The team’s work could play an important role in solving for the scarcity of high-quality data needed to train AI algorithms to detect cancer. This shortage stems from the challenging process of identifying tumors on medical scans, which can be extremely time-consuming, as it often relies on pathology reports and biopsy confirmations. For example, there are only about 200 publicly available CT scans with annotated liver tumors—a minuscule amount for training and testing AI models to detect early-stage cancer.

Collaborating with radiologists, the team devised a four-step method of creating realistic synthetic tumors. First, they chose locations for the artificial tumors that avoided collisions with surrounding blood vessels. Next, they added random “noise” patterns so that they could generate the irregular textures found on real tumors, and generated shapes that reflected real tumors’ varied contours. Last, they simulated tumors’ tendency to push on their surroundings, which changes their appearance. The researchers say that the resulting synthetic tumors are hyperrealistic and have passed the Visual Turing Test—that is, even medical professionals usually confuse them with real tumors in a visual examination.

8 CT scans of livers with tumors, labeled A-H. "Medical professionals cannot tell which are real and which are synthetic tumors. Can you?"

Trick question: All are synthetically generated tumors!

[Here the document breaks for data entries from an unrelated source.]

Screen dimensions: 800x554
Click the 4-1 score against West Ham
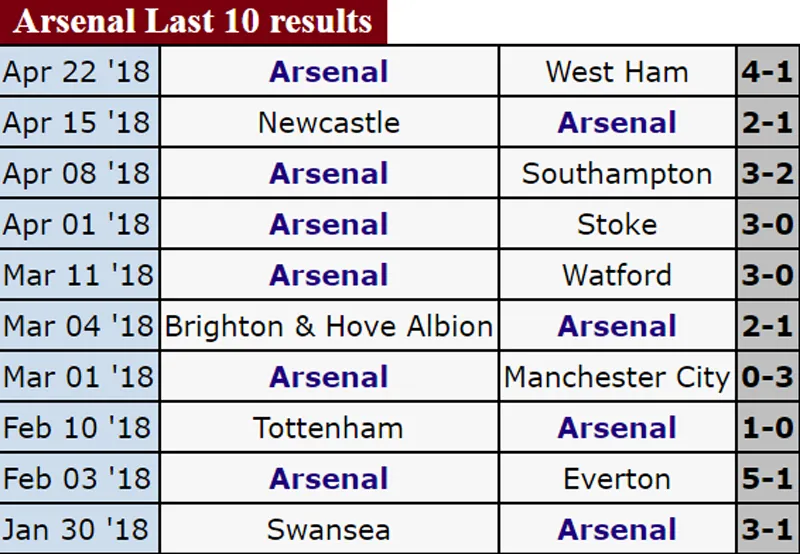(x=769, y=72)
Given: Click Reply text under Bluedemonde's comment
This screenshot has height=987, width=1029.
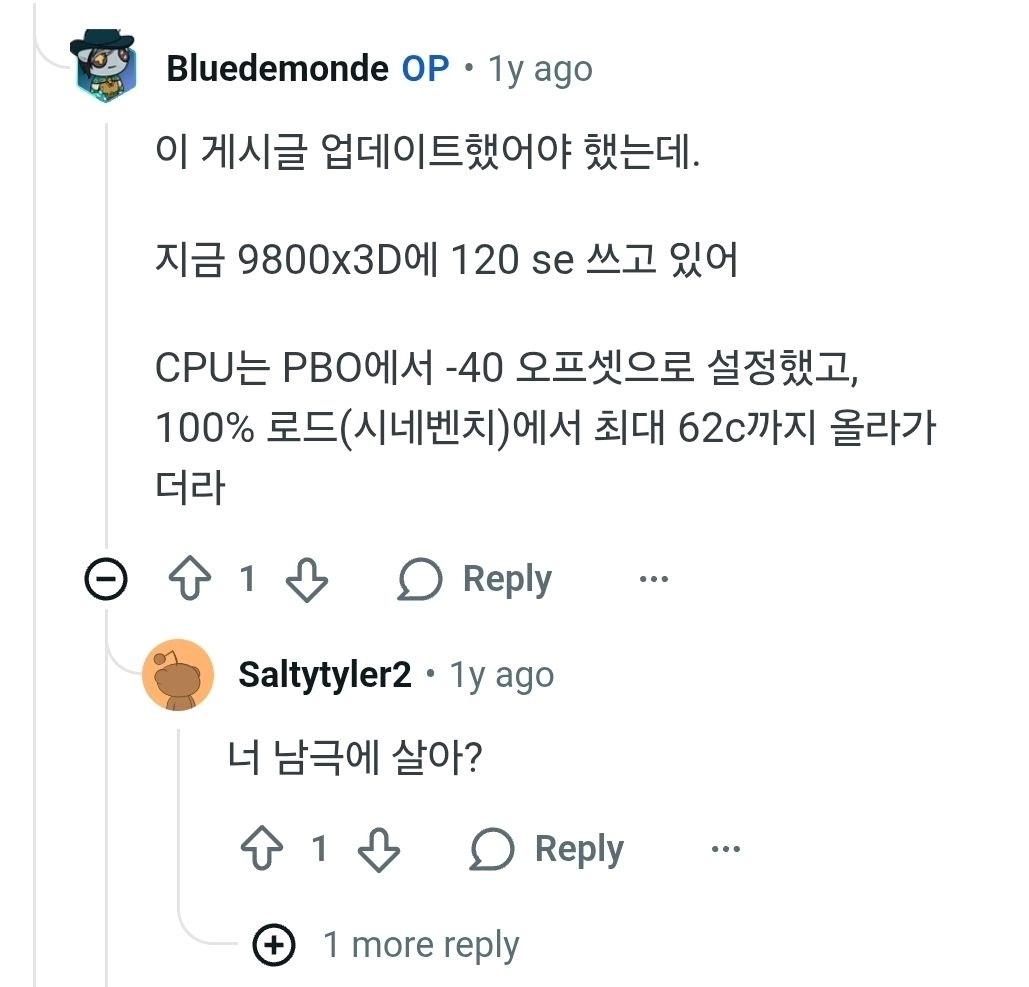Looking at the screenshot, I should 507,580.

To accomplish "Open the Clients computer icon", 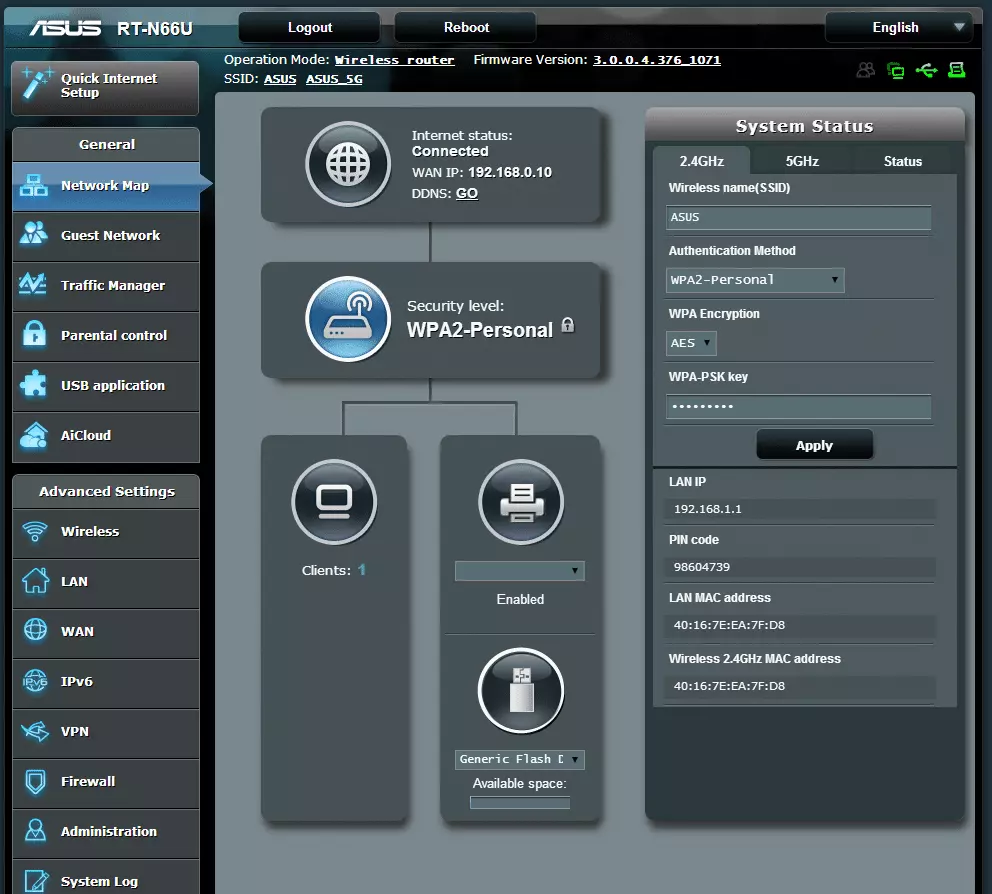I will point(334,502).
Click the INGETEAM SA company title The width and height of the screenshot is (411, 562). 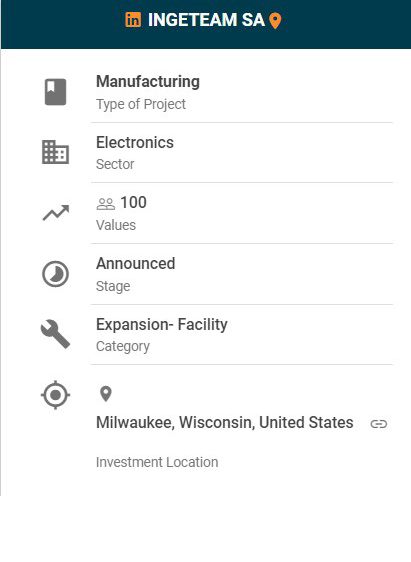[206, 20]
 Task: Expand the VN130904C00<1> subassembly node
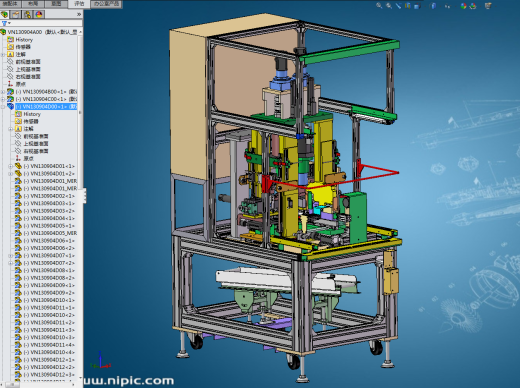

The team then trained an AI model using only these synthetic tumors. The resulting model significantly outperforms similar previous approaches and can achieve comparable performance to AI models trained on real tumors, they say.

“Our method is exciting because, to date, no existing work utilizing synthetic tumors alone has achieved a similar or even comparable performance to AI trained on real tumors,” says team member Qixin Hu, a researcher from the Huazhong University of Science and Technology. “Furthermore, our method can automatically generate numerous examples of small—or even tiny—synthetic tumors, which has the potential to improve the success rate of AI-powered tumor detection. Detecting small tumors is critical for identifying the early stages of cancer.”

According to Yuille, the team’s approach can also be used to generate datasets and train models to identify cancer in other organs that currently suffer from a lack of annotated tumor data. The team is currently investigating advanced image processing techniques to generate synthetic tumors in the liver, pancreas, and kidneys, but hopes to expand to other areas of the body, as well.

“The ultimate goal of this project is to synthesize all kinds of abnormalities—including tumors—in the human body to be used for AI development so that radiologists don’t have to spend their valuable time conducting manual annotations,” says Hu. “This study makes a significant step towards that goal.”

Other researchers on the team from Yuille’s group include Johns Hopkins University PhD students Yixiong Chen, Junfei Xiao, Jieneng Chen, and Chen Wei, as well as assistant research scientist Zongwei Zhou. They are joined in this research by Qi Chen and Zhiwei Xiong of the University of Science and Technology of China, Shuwen Sun of the First Affiliated Hospital of Nanjing Medical University, Xiaoxi Chen of University of Illinois Urbana-Champaign, and Haorui Song of Columbia University.

The team’s dataset and corresponding code are available for academic use, and Yuille has shared a video describing the team’s research.